Diese Gesellschaft ging aber noch einen Schritt weiter als sie merkte, dass ihre patriotisch getarnten Monopolbestrebungen den Ausländern gegenüber auf fruchtbaren Boden fielen. Sie versuchte nun, alle 30 Firmen, die in den Vereinigten Staaten selbst auf dem Gebiet des Kraftfahrzeugwesens tätig waren, in ihre Vereinigung mit Lizenzgebühren wie in ein Syndikat oder einem Trust zusammen zu zwängen. In Anzeigenkampagnen wurden sogar die Käufer von Fahrzeugen „lizenzloser" Hersteller mit Zwangsmaßnahmen bedroht. Damit stießen sie später bei Henry Ford auf Ablehnung und damit auf ihren Meister, der in jahrelangem Ringen unter dem Einsatz aller finanziellen Machtmittel seine Selbstständigkeit verteidigte.
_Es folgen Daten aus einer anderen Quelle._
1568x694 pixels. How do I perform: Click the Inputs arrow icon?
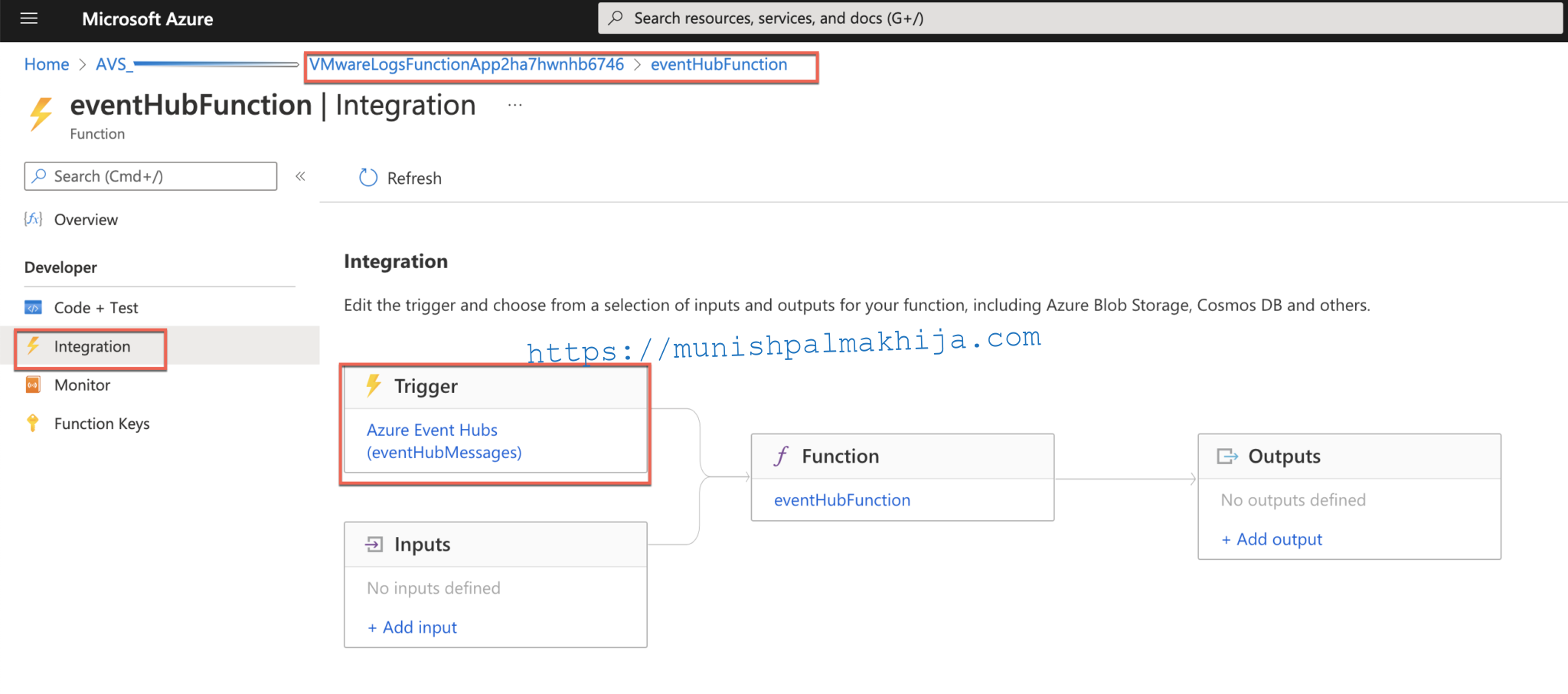(x=374, y=544)
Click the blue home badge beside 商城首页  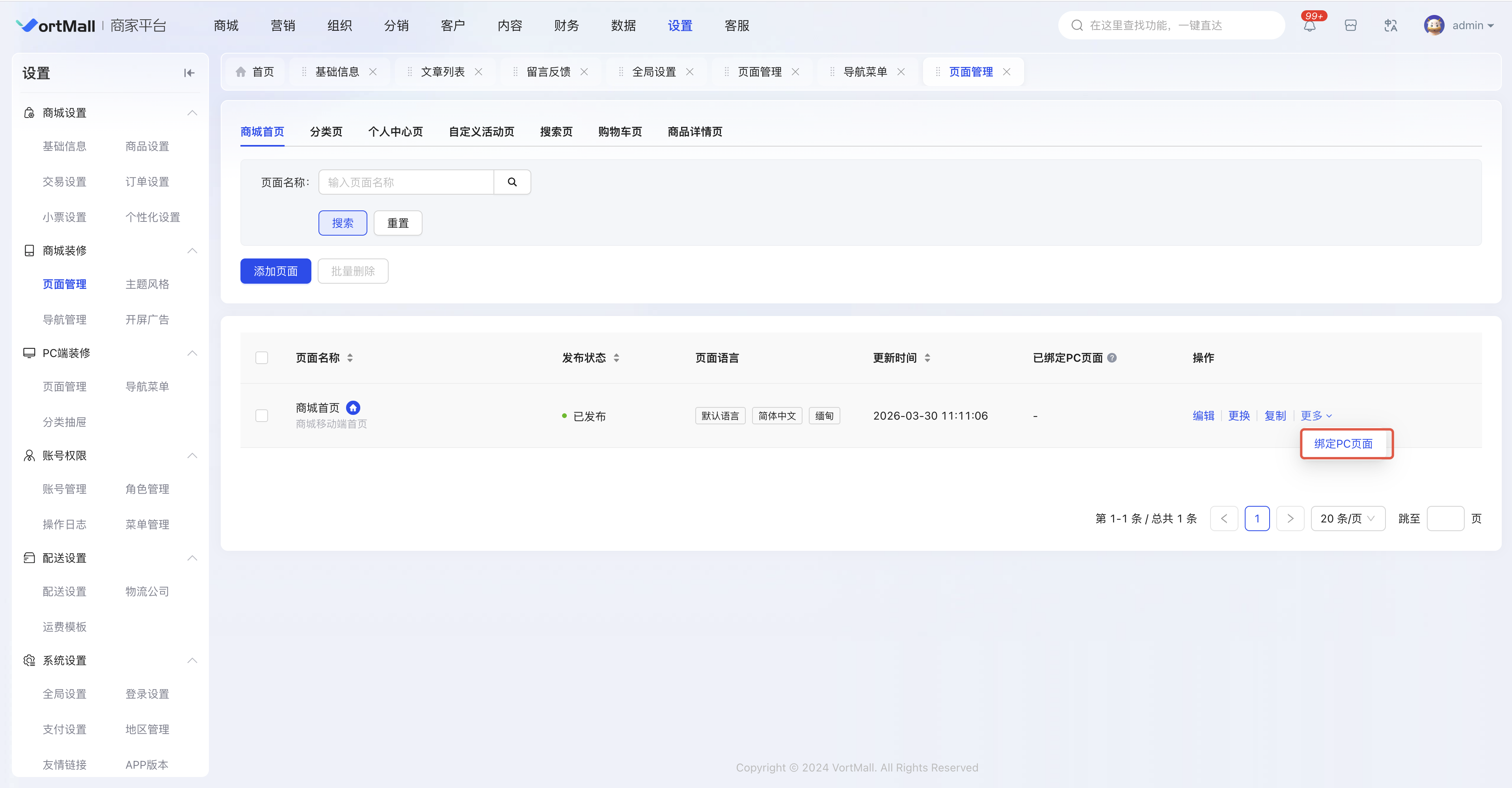click(353, 407)
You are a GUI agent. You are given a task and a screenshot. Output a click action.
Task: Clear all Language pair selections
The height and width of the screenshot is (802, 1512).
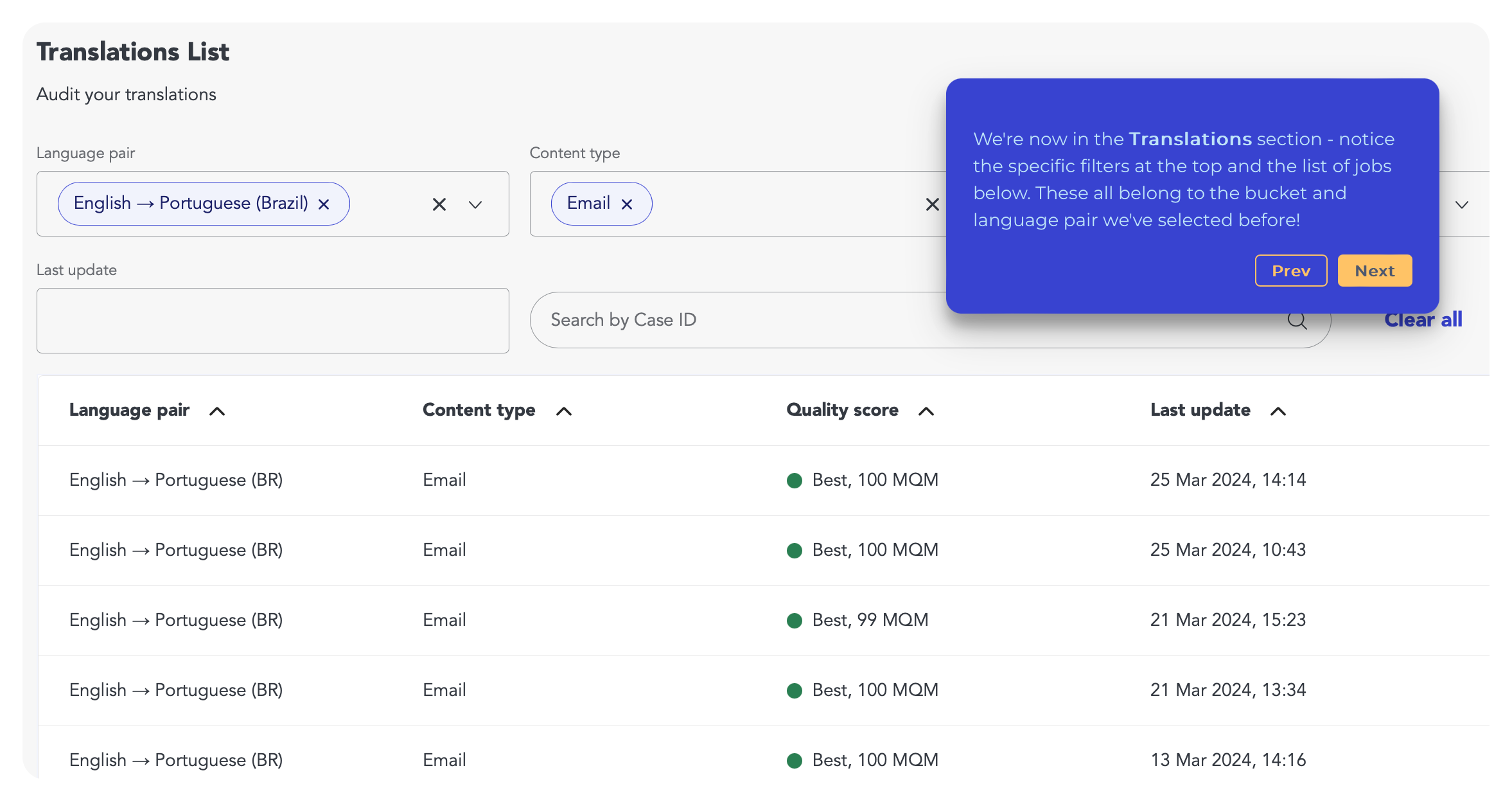coord(439,204)
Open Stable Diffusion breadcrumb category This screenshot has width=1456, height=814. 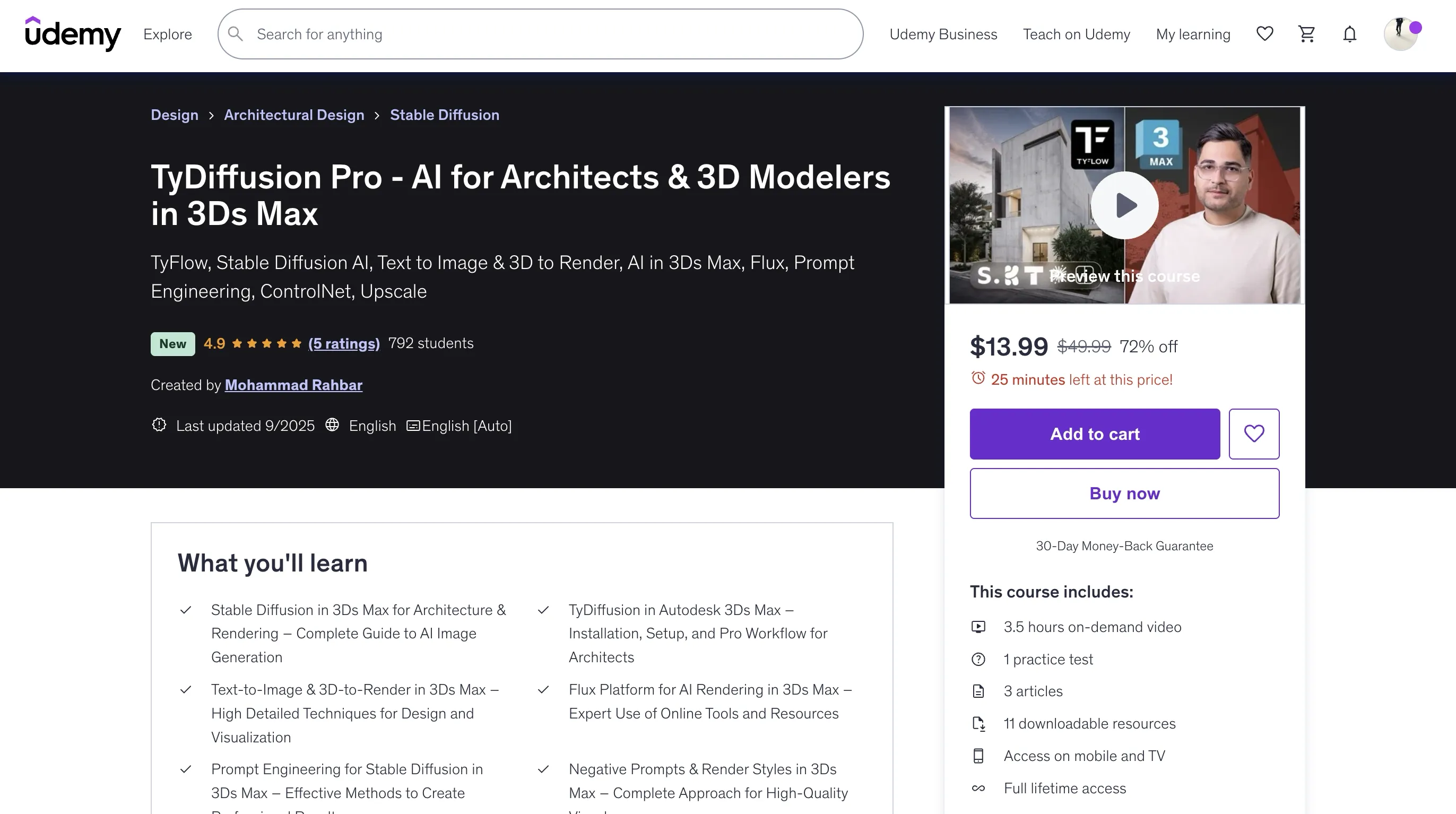tap(444, 115)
Den Prozess gegen Selden führte Ford zusammen mit der Vehicle Company „Automobilclub de France". Der Prozess zog sich über einige Jahre und viele Instanzen hin. 1911 gewann er den Prozess; das Selden-Patent war wertlos. Selden hatte die Lizenzrechte inzwischen schon an die Electric Vehicle Company verkauft, einen Hersteller von Elektromobilen. Womit die paradoxe Situation eintrat, dass ein Elektroauto-Hersteller die Industrie mit konkurrierenden Benzinfahrzeugen weitgehend kontrollierte.

Selden unterlag endgültig erst am 11. Januar 1911 vor dem Supreme Court in New York. Selden aber hatte sein Schäfchen längst ins Trockene gebracht. Zu diesem Termin wurde das Selden „Auto-Buggy" auf Gerichtsbeschluss mit Frontantrieb gebaut und dabei festgestellt, dass die angebrachte Jahreszahl von 1877 falsch war. In einem Revisionsverfahren wurde allerdings nur noch der Anspruch auf den mittlerweile veralteten Brayton-Motor gebilligt.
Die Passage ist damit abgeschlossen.